Cinquième point : je réaffirme que le rail restera la colonne vertébrale de la SNCF. De fait, 85 % de nos investissements sont réalisés en France et 90 % portent sur le train. Nous nous diversifions, certes, parce que chacun sait que le train va de gare en gare mais que les clients vont d'un point A à un point B et il faut être capable de leur proposer des solutions pour se rendre à la gare et pour terminer leur trajet de la gare à l'adresse de destination. C'est pourquoi nous sommes un acteur de toutes les mobilités partagées et nous entendons devenir un acteur très important, que ce soit du covoiturage, de l'autopartage ou des nouvelles mobilités.

Sixième point : le climat social. Mon point de vue de responsable de l'entreprise, c'est que les quatre sujets posés au Gouvernement et au Parlement, c'est-à-dire la concurrence, le modèle économique, la dette et le pacte social, font évidemment l'objet de très grandes attentes de la part du personnel. Le personnel a le droit de connaître les futures règles du jeu et le plus tôt sera le mieux, car ne pas savoir est une source d'inquiétude légitime. La décision des pouvoirs publics de conduire une réforme systémique est très positive. De façon un peu caricaturale, sur le ferroviaire tout est dit : il faut maintenant décider.

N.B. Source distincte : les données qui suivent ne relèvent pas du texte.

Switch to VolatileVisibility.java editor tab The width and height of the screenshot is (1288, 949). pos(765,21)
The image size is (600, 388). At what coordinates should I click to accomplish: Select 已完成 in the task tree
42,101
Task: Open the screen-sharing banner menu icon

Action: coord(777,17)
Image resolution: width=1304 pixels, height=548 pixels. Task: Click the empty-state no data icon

Septième point, en réponse à M. Prud'homme, deux corrections factuelles. Le fameux caviar est une boîte de caviar d'Aquitaine apportée par un chef aquitain pour en assurer la promotion devant les médias et les personnes présentes. Une dizaine de personnes ont consommé quelques grammes de caviar aquitain. Cela n'a pas été payé par la SNCF mais par le producteur. Quant aux dépenses de communication de la SNCF, elles font l'objet d'un contrôle de la Cour des comptes, qui se rend dans l'entreprise tous les deux ans.

Huitième point : sur la qualité de service, nous avons, avec M. Patrick Jeantet, lancé un programme pour les trois à cinq ans à venir sur la robustesse de l'exploitation ferroviaire et l'information des voyageurs. Sur la robustesse, il s'agit de voir comment avoir des trains qui résistent mieux aux inévitables aléas, climatiques, accidents de personnes… C'est la priorité absolue de l'entreprise pour les prochaines années. Autour de ce programme, il y a le départ à la minute près, des règles d'exploitation plus robustes, une conception des horaires plus solide, et des compétences renouvelées en matière d'exploitation.

La partie information comporte également quatre piliers : des scénarios en cas d'incident appliqués systématiquement, des centres opérationnels de nouvelle génération, une base de données unique pour l'information des voyageurs, et un changement de culture qui mette l'information tout en haut des valeurs culturelles de l'entreprise.

Dans le fret ferroviaire, aucun opérateur, en France ou en Europe, ne gagne de l'argent. C'est un problème qui dépasse la SNCF. En ce qui nous concerne, il nous reste un chemin de compétitivité à suivre, mais il n'y aura pas de développement du fret ferroviaire sans réflexion sur la compétitivité comparée de la route et du rail.

Un dernier mot sur l'humain. Fait rare dans le service public, nous remplaçons deux départs à la retraite sur trois. Par ailleurs, nous avons engagé avec les organisations syndicales une discussion sur un très important programme de requalification, qui permettra que les cheminots d'aujourd'hui soient capables de bâtir la SNCF de demain. Ce programme se déroulera sans doute pendant les cinq prochaines années. Cela représente plusieurs centaines de millions d'investissement dans l'humain.